Osborne himself considered the odds of such a kidnapping incredibly unlikely, as the Pope's presence in the Vatican prevented the British from bombing the key communications center of the German army in Southern Italy, which was adjacent. Weizsäcker, the German ambassador, had already ensured that the Vatican itself would not be occupied by the Germans when they occupied Rome after the collapse of Mussolini's government.

===Alvarez and Graham===
David Alvarez and Robert A. Graham, one of the Jesuit priest-historians chosen by Pope Paul VI to edit the ADSS, concur with Chadwick, concluding that "the evidence concerning an alleged plot to kidnap the pope is, at best, mixed". Noting that such a kidnapping would have outraged Catholics around the world and seriously destabilized the Third Reich's occupation of majority Catholic nations, Alvarez and Graham argue that Allied propagandists "did not shrink from the opportunity" to claim such a plot.

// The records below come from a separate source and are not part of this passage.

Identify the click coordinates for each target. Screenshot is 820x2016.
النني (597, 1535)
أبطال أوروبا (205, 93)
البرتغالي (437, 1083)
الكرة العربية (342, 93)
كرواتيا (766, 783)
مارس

Alvarez and Graham cite the PWE fabrications mentioned by Chadwick, but also prior PWE propaganda pieces featuring various claims about the Pope contemplating abandoning the Vatican due to Axis threats. Although such rumors were picked up even by German diplomats, Alvarez and Graham conclude that "the clearest evidentiary trail in the tangle of rumor, memory and fiction that surrounds the purported plot to kidnap the Pope is the one that leads back to London instead of Berlin". Alvarez and Graham go further in indicting the scholarship of those claiming a plot:
Historians have yet to uncover a single piece of contemporary evidence indicating that Hitler, Himmler, Bormann, or any other authority had any serious intention, let alone plan, to invade Vatican City and carry out Pope Pius XII. As for all the smoke, the recollections are post-war and suspiciously self-serving; the rumors and warnings second- and third-hand; the alleged plans and concentration of forces undocumented. The few bits of credible evidence that do exist suggest that, in fact, there was no plan to move against the Pope.